§ Problem statement
Where in the listing does the word "agent" appear? Report each line that holds it.

---- Data in this exercise

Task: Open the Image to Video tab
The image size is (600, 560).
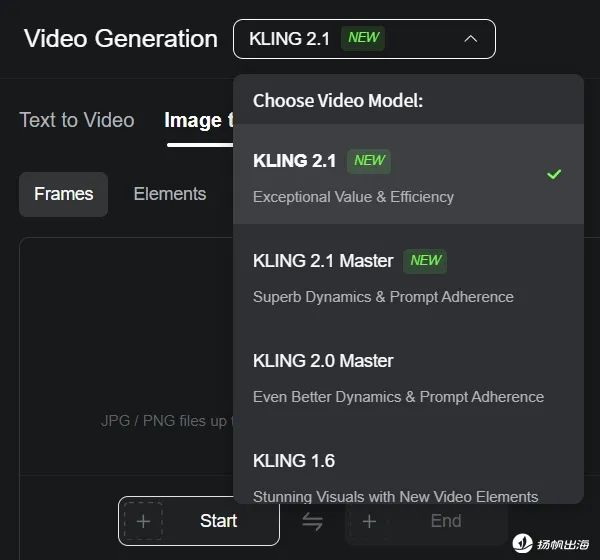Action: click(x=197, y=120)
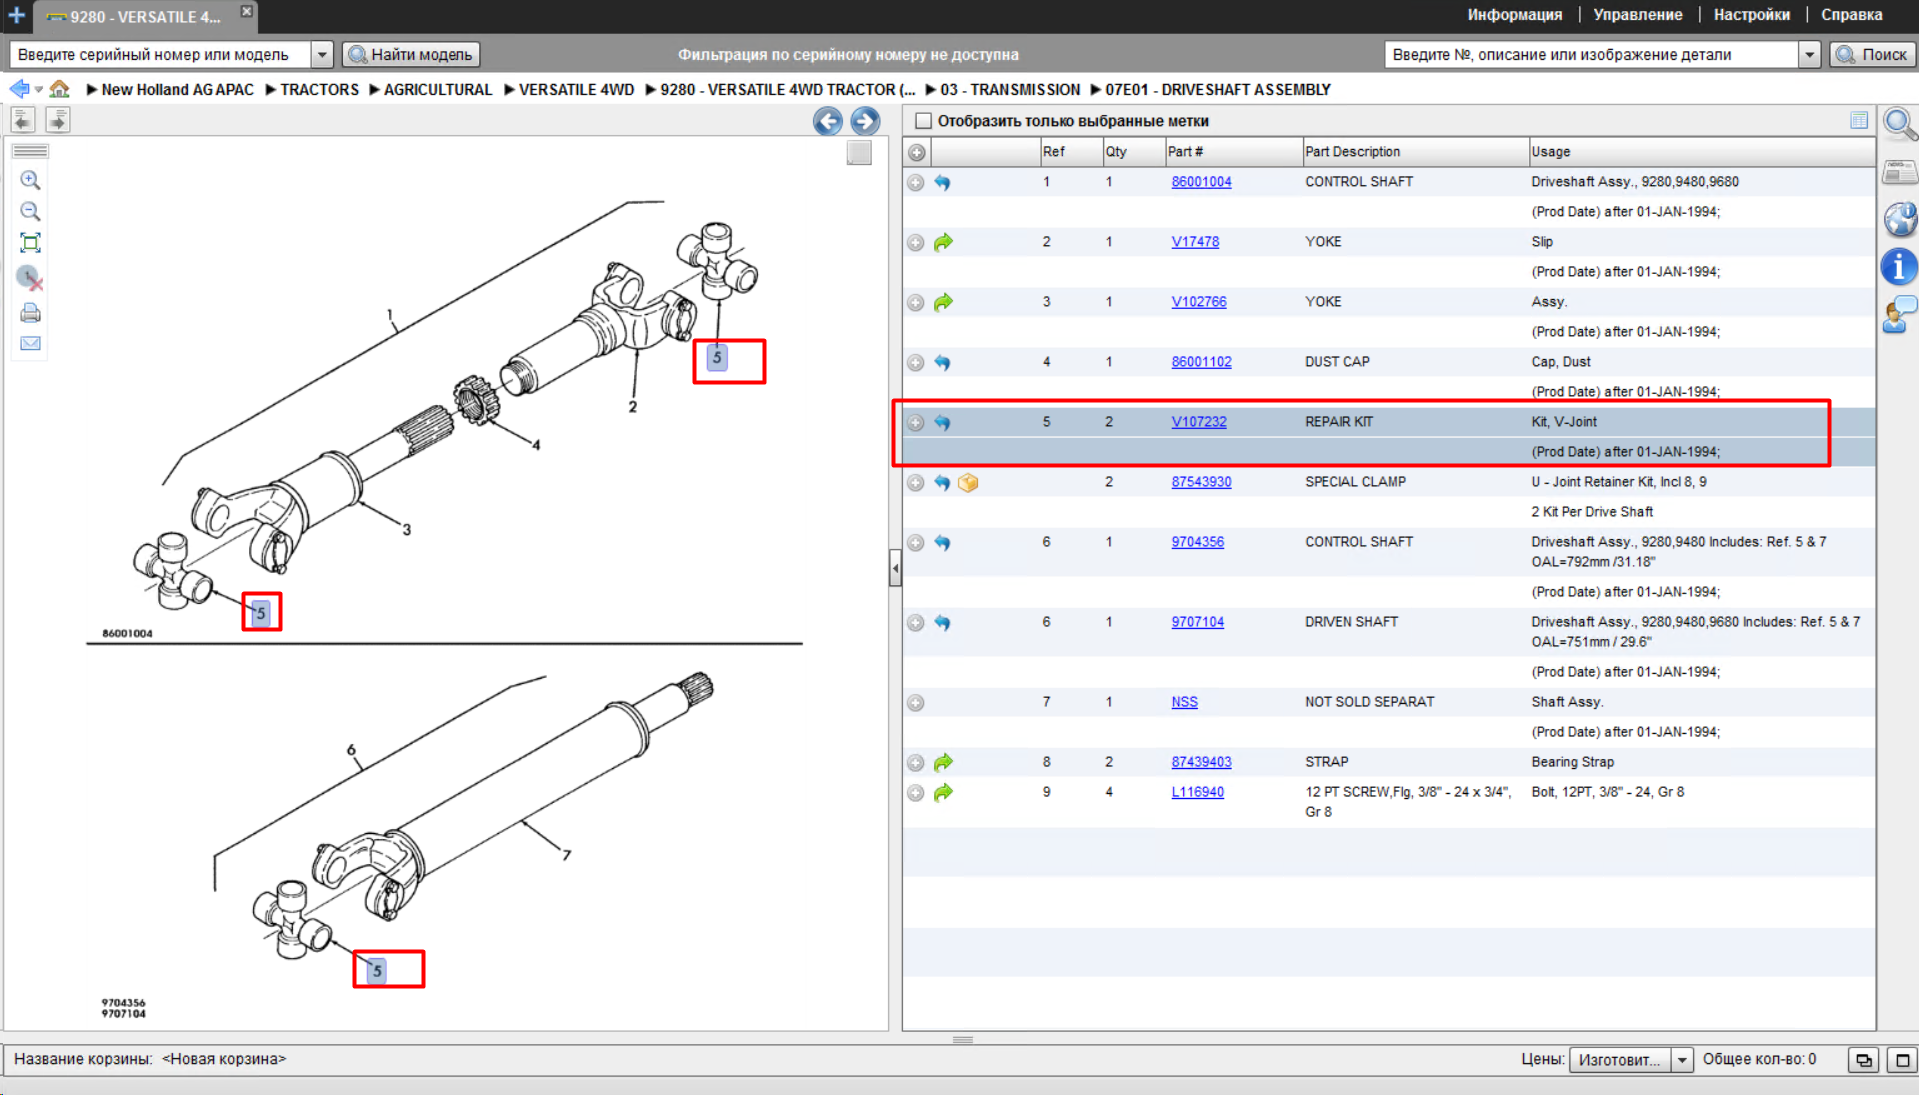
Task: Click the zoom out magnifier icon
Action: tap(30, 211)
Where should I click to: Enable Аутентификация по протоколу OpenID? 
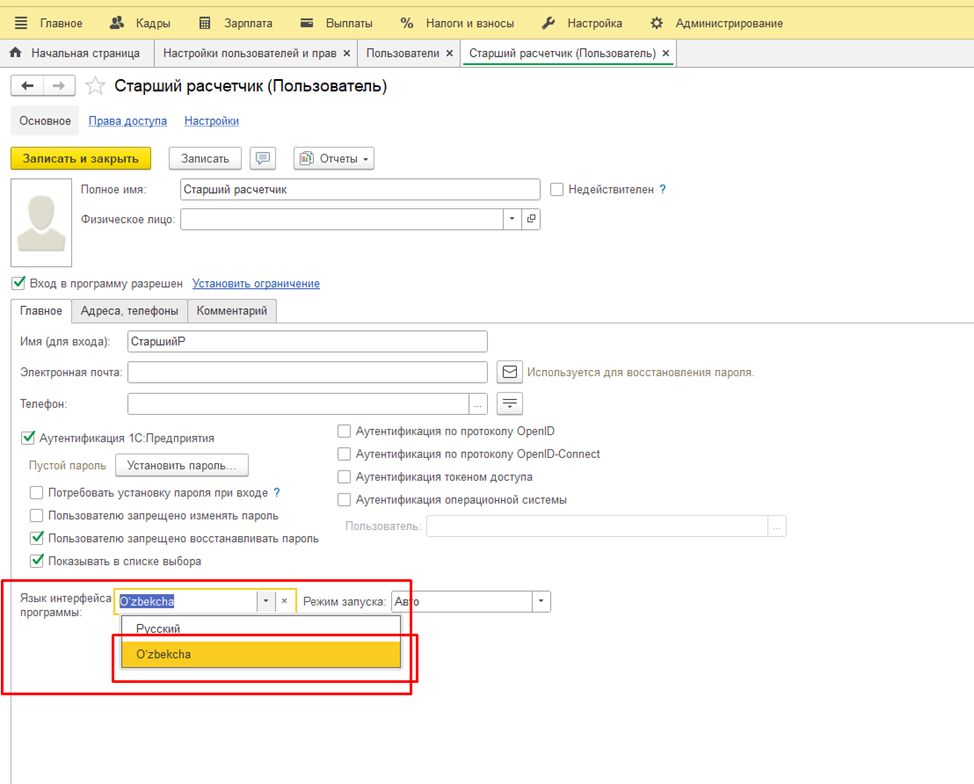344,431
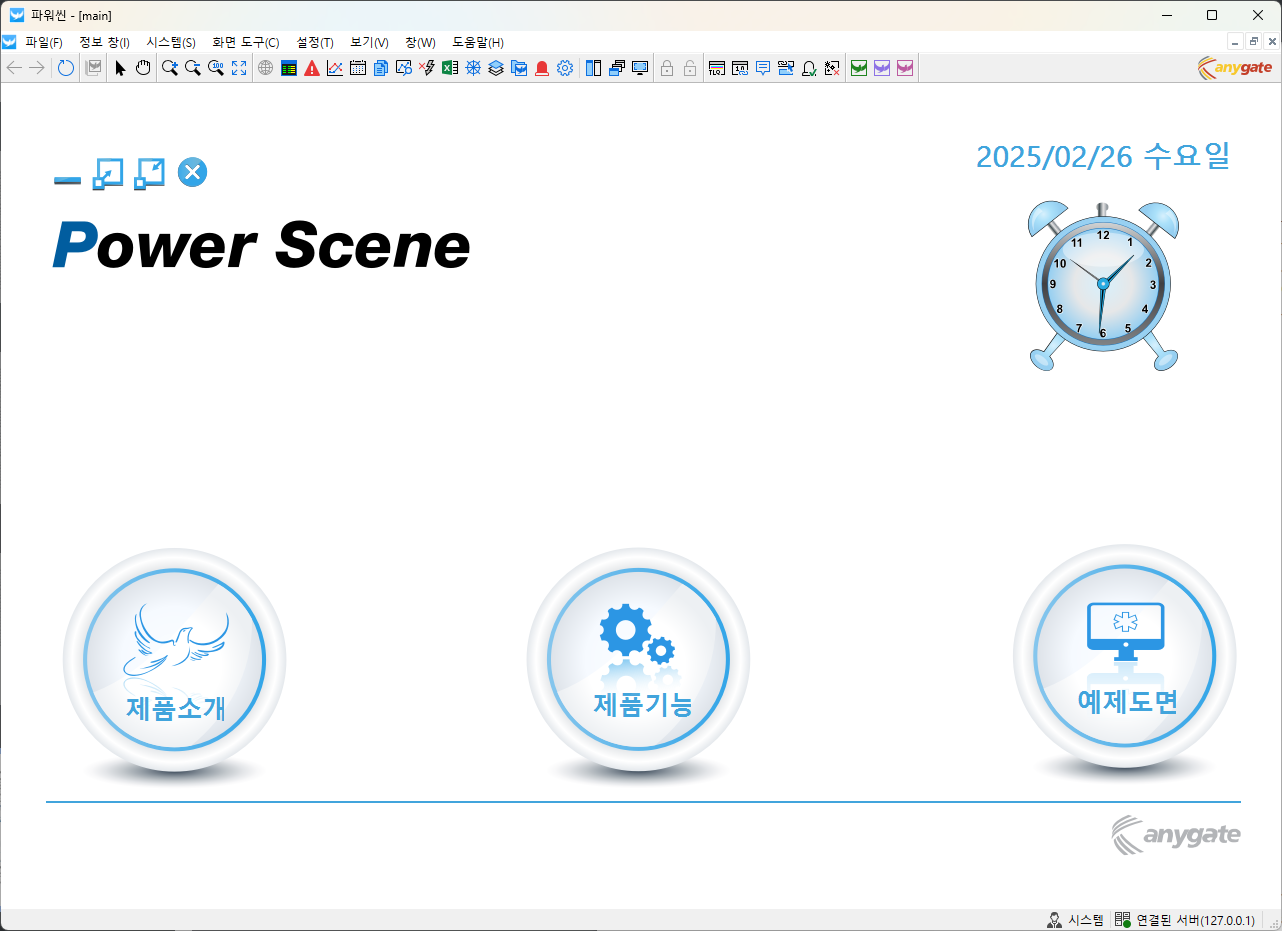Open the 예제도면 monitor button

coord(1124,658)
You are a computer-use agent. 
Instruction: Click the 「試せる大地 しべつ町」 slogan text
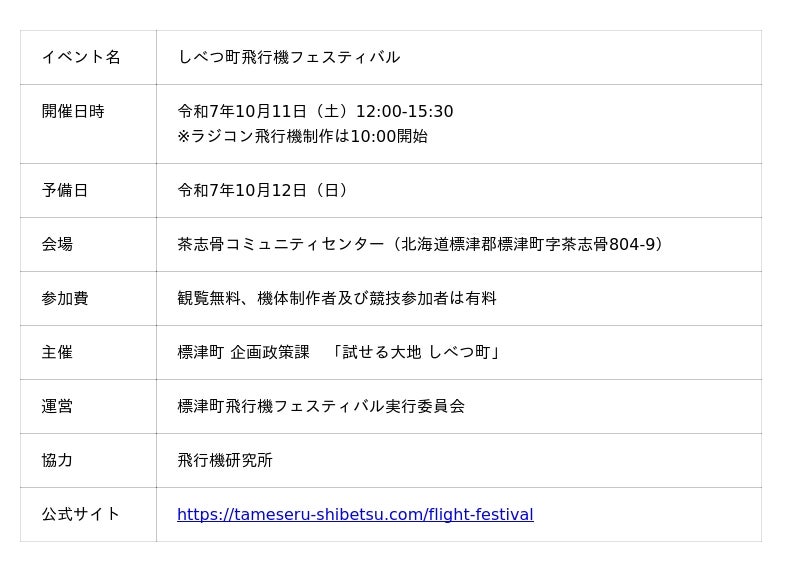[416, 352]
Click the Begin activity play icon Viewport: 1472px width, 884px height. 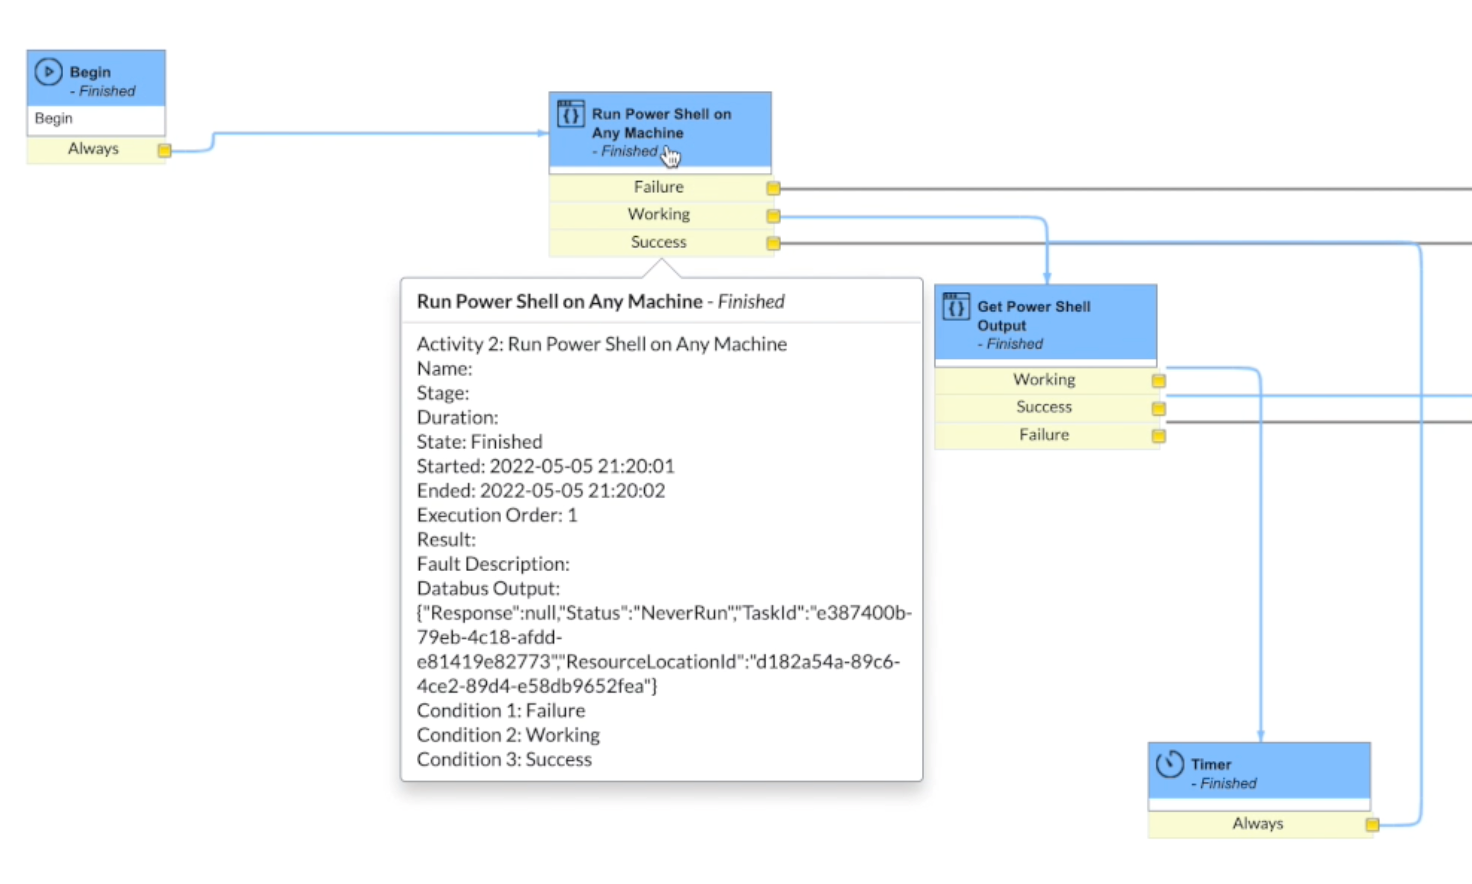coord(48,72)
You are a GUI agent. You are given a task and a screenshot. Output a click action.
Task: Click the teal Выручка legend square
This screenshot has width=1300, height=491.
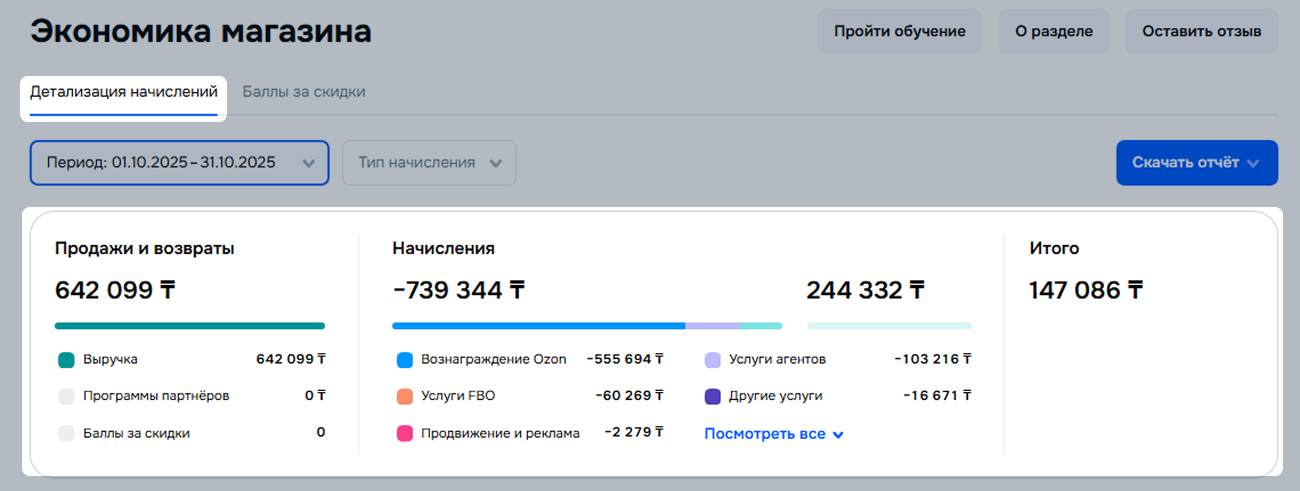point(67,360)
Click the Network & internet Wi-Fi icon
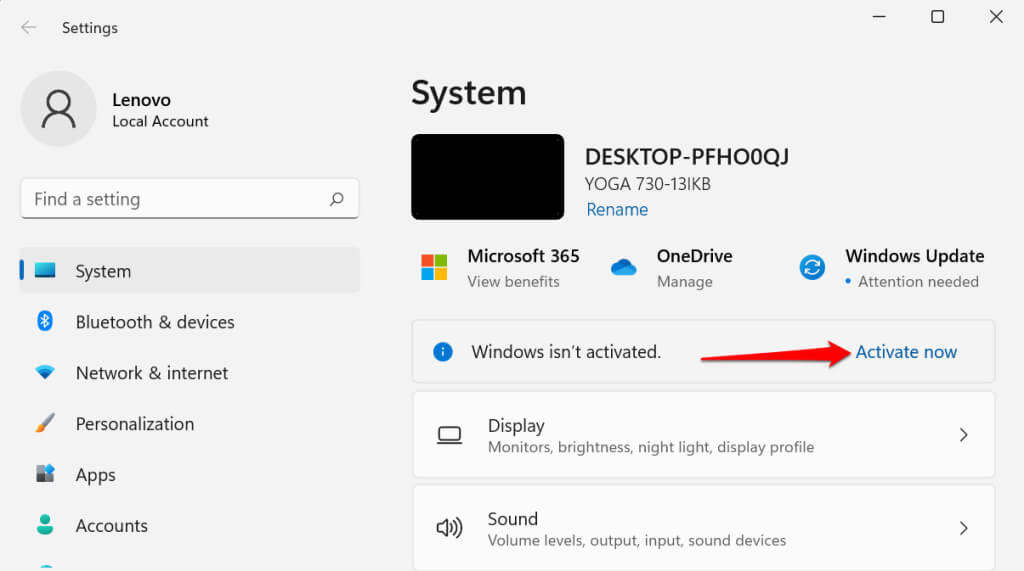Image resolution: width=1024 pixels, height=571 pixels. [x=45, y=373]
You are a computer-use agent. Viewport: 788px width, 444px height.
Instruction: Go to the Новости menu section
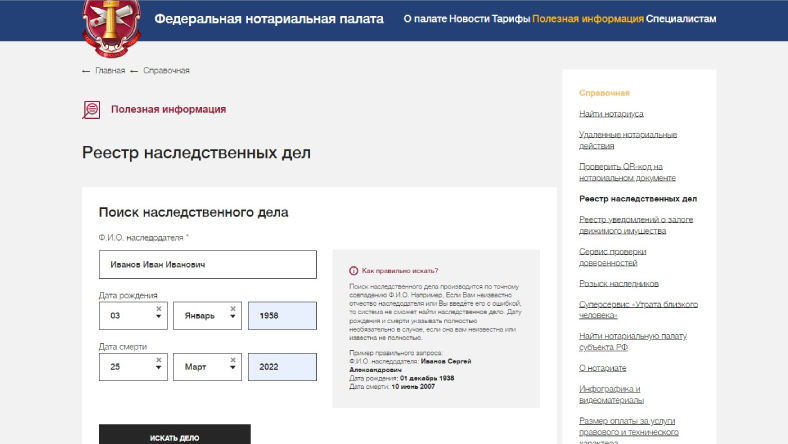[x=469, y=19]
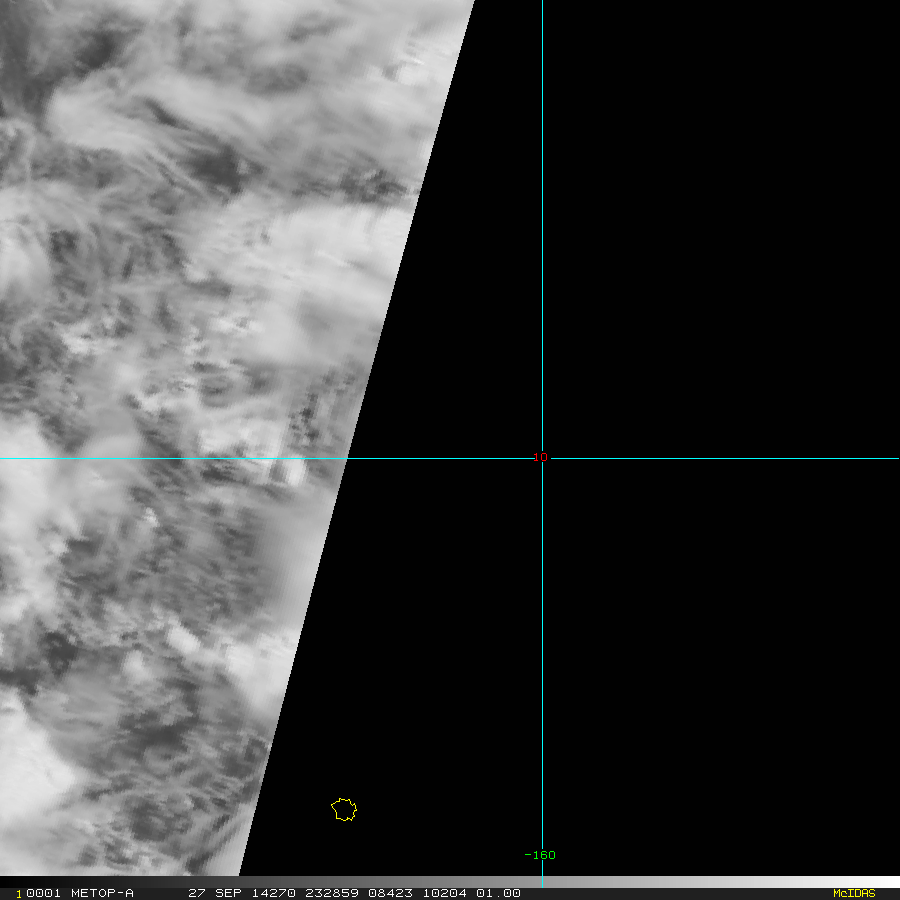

--------

§ Answer area
You are a computer-use agent. 
You are a GUI agent. You are given a task and a screenshot. Output a click action.
You are a computer-use agent. Viewport: 788px width, 444px height.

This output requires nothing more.